It Needs Horses/Home for Broken Turns[author-post-rating] (3/5 stars)

Acclaimed choreographer duo Lost Dog uphold their reputation for provocative and dynamic work with this delectable double bill of dance theatre pieces, It Needs Horses and Home for Broken Turns.

Elegantly treading the line between overwhelming bleakness and absurdist comic energy, Home for Broken Turns is a sort of day in the life of four feral young women (a distinctly woeful Wild West scenario that recalls the sad tales of American writer Annie Proulx, even though they speak French) on an isolated farmstead where they scratch out their strange and primitive existence. There’s a skeleton lounging on a lawn chair – that’s their mother, puppeteered by the otherwise ostracised innocent Nina (Nina Madelaine). With her white dress and celestial beauty, she’s clearly different to her bold and brawling siblings – they may mock her incessantly, but it’s she who has the sole privilege of piloting Maman’s remains. The chaotic kids kiss the desiccated hand, plead for stories and lullabies, dance for her in a frenzy of joy and distress. Of course, there’s a lot more going on than just dance here, and though the sometimes near-balletic elegance doesn’t sit entirely seamlessly with the dominant air of naturalism, there are moments where dance makes absolute sense in the narrative.

At its best, dance seems like the only plausible expression of the desires that consume these sequestered young women – there’s a motivation for the way they throw themselves around with reckless abandon, entangling each other with something like sensuality. It’s as if they believe, with enough sheer exertion, they can force the dull hours to pass more quickly, or might be able to cure their gnawing, private loneliness by merging into one singular organism.

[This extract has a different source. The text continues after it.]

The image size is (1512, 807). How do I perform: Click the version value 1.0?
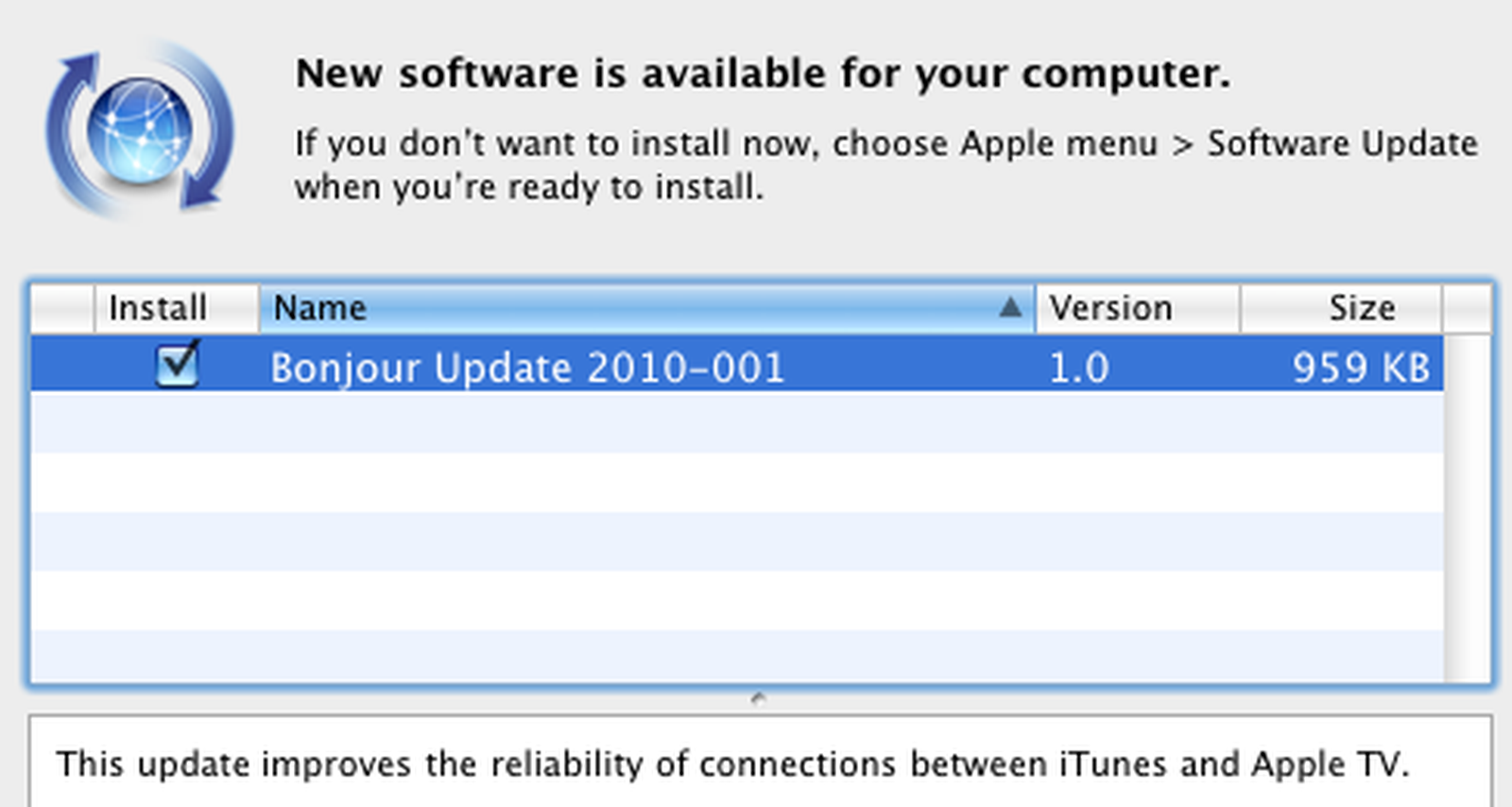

The physical language is fresh and distinctive, vibrant with a sense of risk – their bodies creating straining chains across the stage and every time one of the siblings dares to show a bit of autonomy, daring to break away from the pack, the others stare at her like she’s sprouted an extra head. Every so often, a bus pulls up and the girls suddenly become poignantly recognisable figures – pleading eyes and outstretched hands for a bus ticket, a little money, petitioning for “une piece, s’il vous plait!” Rich in subtlety, it’s quite a harrowing observation of human loneliness -–one sibling seeking comfort from her mother receives a slap in the face from a bony hand, but, of course, it’s her who deals the blow to herself, with deft, miniature moments of tenderness and violence that do not insist, but rather allow us the freedom to form our own narratives.

With somewhat similar themes of desperation and disconnection, It Needs Horses takes place in a deconstructed wooden circus ring. The vivid colour and vivacity of the big top is all but gone – only a wooden O, and the trembling smiles and shaky legs of the performers remain. There’s more than a little of Forced Entertainment in this disturbing duet as the performers, like circus acts left out in the rain, their glitter gone and grins faded, respond to what seems like overwhelming audience expectation.

The pair perform insistently unspectacular tricks that verge on accidental acts of pure clumsiness, a series of hollow ta-das are met with utter silence. The trapeze artist (Solene Weinachter) inexplicably falls unconscious, but her face-painted partner (Joan Cleville) dictates that the show must go on. What follows is both repulsive and oddly compelling, with Cleville arranging his partner’s limp body into parodic postures of grotesque sexuality. There’s something about his wavering gaze and slumped shoulders that suggest he’s the one who’s being degraded. All in all, it’s accomplished, if not thematically innovative, work, but for all its grim shock value, it somehow lacks any kind of insistence or immediacy, dallying between cartoonish comedy and utterly repellant realism, we don’t know whether to laugh or cry so hover noncommittally between states, holding ourselves back from complete immersion. Though It Needs Horses boasts quite scintillating performances, it may well require a stronger sense of either dance or theatre to really move us to something.

It Needs Horses/Home for Broken Turns is playing at Zoo Southside as part of the Edinburgh Fringe Festival until 25 August.